Dès lors, le retard avec lequel ce courrier est parvenu au greffe du Tribunal aurait été imprévisible. Il considère qu’il ne saurait lui être reproché de ne pas avoir fait appel à un mode d’acheminement plus rapide (service privé de messagerie), car le service de la poste est le mode le plus sûr et le plus efficace existant en Espagne.
23
Il ajoute que, lorsqu’une partie a fait tout son possible pour confier à un service administratif ordinaire le courrier de confirmation, le principe de proportionnalité oblige le Tribunal à assouplir les délais.
24
À titre liminaire, il convient de constater que le Tribunal, qui a statué par voie d’ordonnance sur le fondement de l’article 111 de son règlement de procédure, n’a pas informé M. Zuazaga Meabe de son intention de rejeter le recours comme tardif et ne l’a pas invité à justifier le retard avec lequel l’original de la requête est parvenu au greffe. Dès lors, il ne saurait être reproché au requérant d’invoquer pour la première fois au stade du pourvoi l’existence d’un cas de force majeure.
25
La notion de «force majeure», au sens de l’article 45 du statut de la Cour de justice, comporte, outre un élément objectif relatif aux circonstances anormales et étrangères à l’intéressé, un élément subjectif tenant à l’obligation, pour l’intéressé, de se prémunir contre les conséquences de l’événement anormal en prenant des mesures appropriées sans consentir des sacrifices excessifs. En particulier, l’intéressé doit surveiller soigneusement le déroulement de la procédure et, notamment, faire preuve de diligence afin de respecter les délais prévus (arrêt du 15 décembre 1994, Bayer/Commission, C-195/91 P, Rec. p.
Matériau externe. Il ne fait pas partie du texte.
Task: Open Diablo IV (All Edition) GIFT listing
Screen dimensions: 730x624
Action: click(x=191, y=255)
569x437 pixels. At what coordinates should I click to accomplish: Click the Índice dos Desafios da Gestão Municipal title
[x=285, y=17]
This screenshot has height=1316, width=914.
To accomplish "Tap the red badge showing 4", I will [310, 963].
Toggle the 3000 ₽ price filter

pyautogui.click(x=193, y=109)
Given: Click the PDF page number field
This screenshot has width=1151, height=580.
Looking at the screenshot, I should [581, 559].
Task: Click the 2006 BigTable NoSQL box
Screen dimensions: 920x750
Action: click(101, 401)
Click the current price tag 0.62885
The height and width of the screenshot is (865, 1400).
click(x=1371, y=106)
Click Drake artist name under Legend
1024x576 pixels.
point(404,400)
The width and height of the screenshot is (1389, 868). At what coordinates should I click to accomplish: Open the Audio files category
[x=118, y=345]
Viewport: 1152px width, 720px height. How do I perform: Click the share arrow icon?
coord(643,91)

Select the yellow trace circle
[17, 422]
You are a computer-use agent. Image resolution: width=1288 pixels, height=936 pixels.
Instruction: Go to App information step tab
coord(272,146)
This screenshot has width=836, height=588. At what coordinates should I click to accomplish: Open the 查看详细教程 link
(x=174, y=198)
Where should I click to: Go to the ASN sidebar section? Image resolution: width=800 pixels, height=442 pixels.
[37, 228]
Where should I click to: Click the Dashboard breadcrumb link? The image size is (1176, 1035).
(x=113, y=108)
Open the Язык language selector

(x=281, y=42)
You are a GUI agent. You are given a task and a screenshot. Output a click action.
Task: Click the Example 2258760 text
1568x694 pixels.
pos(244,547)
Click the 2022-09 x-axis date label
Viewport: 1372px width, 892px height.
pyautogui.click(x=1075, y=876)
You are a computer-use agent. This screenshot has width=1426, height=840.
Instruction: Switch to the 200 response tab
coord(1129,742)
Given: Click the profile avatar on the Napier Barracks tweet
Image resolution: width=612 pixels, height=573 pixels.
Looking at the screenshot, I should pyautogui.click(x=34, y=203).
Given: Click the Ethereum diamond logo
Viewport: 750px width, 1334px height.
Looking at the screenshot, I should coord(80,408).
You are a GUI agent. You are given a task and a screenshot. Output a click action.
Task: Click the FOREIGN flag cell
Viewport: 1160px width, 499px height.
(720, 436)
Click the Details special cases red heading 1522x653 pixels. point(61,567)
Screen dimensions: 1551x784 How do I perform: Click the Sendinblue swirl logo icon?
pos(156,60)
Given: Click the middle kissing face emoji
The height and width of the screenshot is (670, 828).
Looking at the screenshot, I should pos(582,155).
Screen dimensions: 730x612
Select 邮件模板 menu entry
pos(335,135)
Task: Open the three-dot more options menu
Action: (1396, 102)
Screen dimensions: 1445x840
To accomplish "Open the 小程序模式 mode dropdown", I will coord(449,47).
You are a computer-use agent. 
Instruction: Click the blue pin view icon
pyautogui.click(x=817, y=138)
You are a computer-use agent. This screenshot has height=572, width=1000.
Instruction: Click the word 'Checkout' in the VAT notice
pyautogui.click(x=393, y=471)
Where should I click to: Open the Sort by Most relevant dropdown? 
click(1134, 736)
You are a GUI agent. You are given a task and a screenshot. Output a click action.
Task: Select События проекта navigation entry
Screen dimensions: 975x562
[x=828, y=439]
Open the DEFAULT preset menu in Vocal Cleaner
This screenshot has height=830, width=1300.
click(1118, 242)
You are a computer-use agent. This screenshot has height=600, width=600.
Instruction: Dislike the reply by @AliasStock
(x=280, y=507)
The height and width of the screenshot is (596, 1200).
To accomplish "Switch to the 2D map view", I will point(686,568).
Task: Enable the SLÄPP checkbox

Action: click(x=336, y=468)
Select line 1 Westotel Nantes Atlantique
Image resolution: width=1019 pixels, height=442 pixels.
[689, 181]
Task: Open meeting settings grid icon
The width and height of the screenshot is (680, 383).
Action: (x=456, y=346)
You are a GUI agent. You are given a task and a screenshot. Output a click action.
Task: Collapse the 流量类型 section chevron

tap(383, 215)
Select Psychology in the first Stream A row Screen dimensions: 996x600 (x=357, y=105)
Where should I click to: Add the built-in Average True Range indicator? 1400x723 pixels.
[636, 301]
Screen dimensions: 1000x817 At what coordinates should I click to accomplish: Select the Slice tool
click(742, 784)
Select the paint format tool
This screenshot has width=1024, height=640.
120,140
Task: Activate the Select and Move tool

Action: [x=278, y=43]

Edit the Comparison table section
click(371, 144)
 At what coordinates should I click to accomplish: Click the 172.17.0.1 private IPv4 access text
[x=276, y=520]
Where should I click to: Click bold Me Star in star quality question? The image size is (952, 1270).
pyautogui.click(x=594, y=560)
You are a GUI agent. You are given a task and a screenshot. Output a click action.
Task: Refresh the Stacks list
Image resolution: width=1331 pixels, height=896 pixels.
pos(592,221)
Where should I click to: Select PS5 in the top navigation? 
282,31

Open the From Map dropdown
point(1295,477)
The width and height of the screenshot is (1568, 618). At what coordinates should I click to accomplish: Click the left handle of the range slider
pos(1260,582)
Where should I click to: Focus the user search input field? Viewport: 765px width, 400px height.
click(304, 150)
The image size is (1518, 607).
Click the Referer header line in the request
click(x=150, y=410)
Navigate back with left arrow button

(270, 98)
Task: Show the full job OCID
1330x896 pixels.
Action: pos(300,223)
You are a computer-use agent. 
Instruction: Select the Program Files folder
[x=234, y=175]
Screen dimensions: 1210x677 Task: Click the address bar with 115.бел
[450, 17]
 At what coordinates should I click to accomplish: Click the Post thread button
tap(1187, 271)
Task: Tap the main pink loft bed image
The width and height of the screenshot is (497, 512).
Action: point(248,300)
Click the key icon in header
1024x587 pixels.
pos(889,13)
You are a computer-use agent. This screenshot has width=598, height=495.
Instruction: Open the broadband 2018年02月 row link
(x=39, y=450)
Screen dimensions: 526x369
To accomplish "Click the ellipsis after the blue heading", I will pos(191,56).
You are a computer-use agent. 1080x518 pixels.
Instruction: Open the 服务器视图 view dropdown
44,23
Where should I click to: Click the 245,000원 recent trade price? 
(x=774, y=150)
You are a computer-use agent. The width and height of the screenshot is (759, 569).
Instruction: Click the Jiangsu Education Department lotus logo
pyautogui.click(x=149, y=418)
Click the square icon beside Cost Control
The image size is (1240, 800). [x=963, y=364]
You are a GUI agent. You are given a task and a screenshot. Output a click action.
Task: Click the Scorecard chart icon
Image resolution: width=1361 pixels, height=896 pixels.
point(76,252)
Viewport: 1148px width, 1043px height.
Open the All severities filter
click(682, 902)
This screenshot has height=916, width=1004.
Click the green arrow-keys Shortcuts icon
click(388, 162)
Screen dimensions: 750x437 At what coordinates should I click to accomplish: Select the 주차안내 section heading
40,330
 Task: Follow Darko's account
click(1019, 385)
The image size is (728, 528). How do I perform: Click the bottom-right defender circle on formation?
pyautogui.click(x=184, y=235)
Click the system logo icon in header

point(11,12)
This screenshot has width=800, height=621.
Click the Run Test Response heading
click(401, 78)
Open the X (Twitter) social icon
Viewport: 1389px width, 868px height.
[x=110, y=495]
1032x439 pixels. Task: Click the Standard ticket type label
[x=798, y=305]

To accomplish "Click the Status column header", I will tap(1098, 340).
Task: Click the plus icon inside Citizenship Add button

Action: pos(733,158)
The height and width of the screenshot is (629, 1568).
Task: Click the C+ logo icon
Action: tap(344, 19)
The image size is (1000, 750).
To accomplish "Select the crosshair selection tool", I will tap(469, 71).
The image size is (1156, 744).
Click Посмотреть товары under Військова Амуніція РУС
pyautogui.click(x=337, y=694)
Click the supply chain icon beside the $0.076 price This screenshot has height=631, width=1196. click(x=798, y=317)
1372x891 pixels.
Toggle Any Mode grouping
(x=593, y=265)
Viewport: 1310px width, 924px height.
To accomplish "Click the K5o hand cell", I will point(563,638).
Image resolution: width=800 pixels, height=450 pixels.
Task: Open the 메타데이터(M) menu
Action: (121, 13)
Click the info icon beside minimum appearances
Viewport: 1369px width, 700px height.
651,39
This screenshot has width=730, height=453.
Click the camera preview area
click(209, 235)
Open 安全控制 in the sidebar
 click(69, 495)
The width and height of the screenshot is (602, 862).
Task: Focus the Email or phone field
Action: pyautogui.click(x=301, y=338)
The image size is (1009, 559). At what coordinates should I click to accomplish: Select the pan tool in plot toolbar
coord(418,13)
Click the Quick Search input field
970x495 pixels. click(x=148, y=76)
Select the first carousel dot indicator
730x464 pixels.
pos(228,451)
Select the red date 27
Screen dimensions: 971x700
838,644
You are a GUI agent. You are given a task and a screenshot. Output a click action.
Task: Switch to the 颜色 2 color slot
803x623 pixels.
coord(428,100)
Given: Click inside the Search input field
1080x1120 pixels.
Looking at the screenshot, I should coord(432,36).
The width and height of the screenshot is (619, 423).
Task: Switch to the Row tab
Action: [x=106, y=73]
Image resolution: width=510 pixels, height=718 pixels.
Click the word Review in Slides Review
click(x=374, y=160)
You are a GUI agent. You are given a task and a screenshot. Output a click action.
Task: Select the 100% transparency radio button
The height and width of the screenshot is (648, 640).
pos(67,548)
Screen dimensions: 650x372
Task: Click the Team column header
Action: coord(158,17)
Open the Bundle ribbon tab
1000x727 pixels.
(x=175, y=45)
I-5619, point 32). Ainsi, la notion de force majeure ne s’applique pas à une situation où une personne diligente et avisée aurait objectivement été en mesure d’éviter l’expiration d’un délai de recours (arrêt du 12 juillet 1984, Ferriera Valsabbia/Commission, 209/83, Rec. p. 3089, point 22).
26
En l’espèce, il ressort du pourvoi que M. Zuazaga Meabe a laissé s’écouler quatre jours après l’envoi de la télécopie avant de confier – sept jours seulement avant l’expiration du délai de recours – l’original de la requête, non pas directement au service de la poste, mais à Cibeles Mailing, laquelle a elle-même tardé deux jours avant d’envoyer ce document par courrier recommandé au greffe du Tribunal. Il s’ensuit que, par son comportement, M. Zuazaga Meabe a augmenté le risque que sa requête parvienne tardivement au Tribunal et n’a ainsi pas fait preuve de la diligence attendue d’un requérant normalement avisé en vue de respecter les délais.
27
Un tel manque de diligence exclut l’existence d’un cas de force majeure et il convient, par conséquent, d’écarter le premier moyen comme étant manifestement non fondé.
28
Il y a dès lors lieu de rejeter le pourvoi comme étant manifestement non fondé.
Sur les dépens
29
L’article 69 du règlement de procédure de la Cour, applicable à la procédure de pourvoi en application de l’article 118 du même règlement, dispose, à son paragraphe 1, qu’il est statué sur les dépens dans l’arrêt ou l’ordonnance qui met fin à l’instance et, à son paragraphe 2, que toute partie qui succombe est condamnée aux dépens, s’il est conclu en ce sens. BBVA ayant conclu à la condamnation du requérant et celui-ci ayant succombé en ses moyens, il y a lieu de le condamner à supporter, outre ses propres dépens, ceux exposés par la partie intervenante. En revanche, l’OHMI n’ayant pas conclu à la condamnation du requérant aux dépens, il supportera ses propres dépens.
Par ces motifs, la Cour (quatrième chambre) ordonne:
1) Le pourvoi est rejeté.
2) M. Zuazaga Meabe supporte, outre ses propres dépens, ceux exposées par Banco Bilbao Vizcaya Argentaria SA.
3) L’Office de l’harmonisation dans le marché intérieur (marques, dessins et modèles) (OHMI) supporte ses propres dépens. Signatures
1 – Langue de procédure: l’espagnol.